#### DOCUMENT SECTION
__________________________________________________
IFS (Internal Family Systems) Therapy

What is IFS?

Internal Family Systems (IFS) therapy is a gentle yet powerful way of working with the different “parts” of yourself that carry your emotions, memories, and protective strategies. Instead of viewing your thoughts or behaviors as problems to fix, IFS helps you understand the unique roles these parts play and gives them the care and attention they have long needed. This approach supports deep healing from trauma, anxiety, and self-criticism, while opening the door to more self-compassion, clarity, and inner peace.

Many of us carry an inner world that feels conflicted. One part of you may long for connection, while another pushes people away. A part of you might work tirelessly to hold everything together, while another part feels exhausted and wants to let go. IFS recognizes that these inner conflicts are not flaws or signs of weakness — they are natural survival strategies shaped by your life experiences.

IFS Therapy will Help you Learn To:

  • Recognize and listen to the different parts of yourself with curiosity instead of judgment

  • Soothe the anxious, critical, or protective parts that often run the show

  • Access your core Self — the calm, compassionate presence at the center of who you are

  • Heal wounded parts that carry past pain so they no longer overwhelm your present life

What to Expect with IFS Therapy

When you begin IFS therapy at The Nest, you'll discover that this approach is very different from traditional talk therapy. Instead of analyzing your thoughts from a distance, we'll gently turn inward together and get to know the different "parts" of you that show up in your daily life.
__________________________________________________
#### DATASET EXTRACT

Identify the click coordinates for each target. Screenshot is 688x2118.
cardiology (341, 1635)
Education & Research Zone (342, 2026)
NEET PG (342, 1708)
__________________________________________________
#### DIRECTIONS
- 1) Under "IFS Therapy will Help you Learn To," what does the IFS therapy page list? Give every item.
- 2) Carry on the IFS therapy page from its final sentence, keeping its warm second-person voice.

#### ANSWERS PROVIDED
- 1)
- Recognize and listen to the different parts of yourself with curiosity instead of judgment
- Soothe the anxious, critical, or protective parts that often run the show
- Access your core Self, the calm, compassionate presence at the center of who you are
- Heal wounded parts that carry past pain so they no longer overwhelm your present life

- 2)
  • A safe and curious space:
    You'll never be forced to share more than you're ready for. Each session begins by slowing down, noticing what feels present in your body and mind, and inviting parts to step forward in their own time.

  • Guided exploration:
    Your therapist may ask questions such as, "How do you feel toward this part of yourself?” orb "What does this part want you to know?”This helps you build a relationship with your parts, instead of fighting or avoiding them.

  • Meeting protective parts first:
    Often, the parts that come forward initially are protective — the critic, the planner, the perfectionist, or the one that shuts things down. Together, we'll learn why those parts have taken on their roles and begin to offer them relief.

  • Accessing your core Self:
    IFS trusts that everyone has a calm, compassionate inner Self that is capable of healing. As your protectors begin to feel understood, your Self naturally emerges and takes the lead in the healing process.

  • Deep healing of wounded parts:
    Once protectors feel safe, younger or wounded parts of you, the ones that carry trauma, fear, or shame, can finally be seen and cared for. This process brings a sense of integration, lightness, and freedom.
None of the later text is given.